The deadline for Tulane University’s $1 million Nitrogen Reduction Challenge is less than a week away.
The Tulane challenge team is seeking in-field solutions to reduce nitrogen runoff, with the goal of combatting hypoxia and “dead zones.” Hypoxia is a deadly deficiency of oxygen that creates annual “dead zones” in the world’s lakes and oceans, killing marine life and threatening the economies of coastal regions, including the Gulf of Mexico, which is the second-largest dead zone in the world.
The $1 million cash prize will be given to the team that presents the best solution to combat hypoxia.
“I believe a market-based solution which rewards innovation and risk taking has the potential to create a sustainable and significant new technology for addressing hypoxia.”
All interested groups are required to register by the extended deadline of Aug. 15 at challenge.tulane.edu.
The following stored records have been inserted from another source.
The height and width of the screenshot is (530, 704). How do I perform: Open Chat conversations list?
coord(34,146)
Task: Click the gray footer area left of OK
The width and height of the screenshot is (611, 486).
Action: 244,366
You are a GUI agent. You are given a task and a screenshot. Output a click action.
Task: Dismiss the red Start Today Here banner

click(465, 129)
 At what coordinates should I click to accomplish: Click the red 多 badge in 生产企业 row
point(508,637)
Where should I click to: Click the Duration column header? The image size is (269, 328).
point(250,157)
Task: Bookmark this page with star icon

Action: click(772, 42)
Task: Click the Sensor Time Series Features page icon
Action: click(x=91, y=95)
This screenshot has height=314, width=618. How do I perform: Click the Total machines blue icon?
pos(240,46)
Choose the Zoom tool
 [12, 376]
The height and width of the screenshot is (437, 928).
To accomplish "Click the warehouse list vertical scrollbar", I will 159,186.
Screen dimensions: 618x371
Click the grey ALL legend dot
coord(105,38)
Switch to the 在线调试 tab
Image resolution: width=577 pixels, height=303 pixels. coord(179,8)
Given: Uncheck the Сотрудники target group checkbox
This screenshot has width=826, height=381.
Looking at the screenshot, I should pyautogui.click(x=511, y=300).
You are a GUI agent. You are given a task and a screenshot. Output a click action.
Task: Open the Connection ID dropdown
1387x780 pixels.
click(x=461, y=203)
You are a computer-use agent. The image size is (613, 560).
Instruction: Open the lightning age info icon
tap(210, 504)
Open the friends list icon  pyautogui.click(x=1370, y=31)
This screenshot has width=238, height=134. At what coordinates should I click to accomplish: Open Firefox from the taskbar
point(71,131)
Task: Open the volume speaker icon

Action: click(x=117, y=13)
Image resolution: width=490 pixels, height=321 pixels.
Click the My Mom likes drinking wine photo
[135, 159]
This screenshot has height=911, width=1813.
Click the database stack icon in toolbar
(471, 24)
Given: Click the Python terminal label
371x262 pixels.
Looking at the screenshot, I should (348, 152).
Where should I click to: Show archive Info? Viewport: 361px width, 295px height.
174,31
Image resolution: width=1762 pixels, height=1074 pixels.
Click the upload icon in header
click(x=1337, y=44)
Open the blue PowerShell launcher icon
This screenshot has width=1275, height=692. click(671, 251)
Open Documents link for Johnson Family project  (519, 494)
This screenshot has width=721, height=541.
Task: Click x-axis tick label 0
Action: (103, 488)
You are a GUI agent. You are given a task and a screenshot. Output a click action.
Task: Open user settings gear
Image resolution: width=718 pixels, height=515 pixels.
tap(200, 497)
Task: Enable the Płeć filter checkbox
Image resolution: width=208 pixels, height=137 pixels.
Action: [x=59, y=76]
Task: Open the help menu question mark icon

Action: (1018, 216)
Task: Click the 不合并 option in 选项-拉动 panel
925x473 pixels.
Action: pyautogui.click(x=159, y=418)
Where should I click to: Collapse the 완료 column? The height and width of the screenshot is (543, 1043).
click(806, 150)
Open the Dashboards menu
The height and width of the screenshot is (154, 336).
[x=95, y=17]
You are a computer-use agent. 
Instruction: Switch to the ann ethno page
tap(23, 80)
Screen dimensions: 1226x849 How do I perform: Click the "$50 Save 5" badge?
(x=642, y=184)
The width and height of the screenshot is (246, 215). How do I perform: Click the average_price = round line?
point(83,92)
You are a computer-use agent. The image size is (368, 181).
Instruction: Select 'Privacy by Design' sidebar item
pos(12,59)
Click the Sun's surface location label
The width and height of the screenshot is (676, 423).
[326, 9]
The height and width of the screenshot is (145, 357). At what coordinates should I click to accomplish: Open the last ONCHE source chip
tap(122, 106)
The registration process consists of name, biography and a one-page abstract.
International competitors, including for-profit companies, non-profits, government agencies, farmers, universities, individuals, or any combination thereof, are encouraged to apply.
Up to five semi-finalists will be selected by November 2016 and provided a plot of farmland in northeast Louisiana to field test their innovation.
The winning entry, which must maintain or increase agricultural yields while reducing nutrient runoff, will be selected by the National Challenge Advisory Committee and awarded the grand prize in December 2017.
The Tulane Nitrogen Reduction Challenge is funded by Phyllis Taylor, president of the Patrick F. Taylor Foundation and a member of the Board of Tulane.
“I believe a market-based solution which rewards innovation and risk taking has the potential to create a sustainable and significant new technology for addressing hypoxia,” Taylor said.
“I've been traveling the country recruiting and networking with potential teams to ensure quality and diverse competitors register,” Challenge Director Leah Berger Jensen said. “I simply cannot wait to see what types of innovations come out of this Challenge.”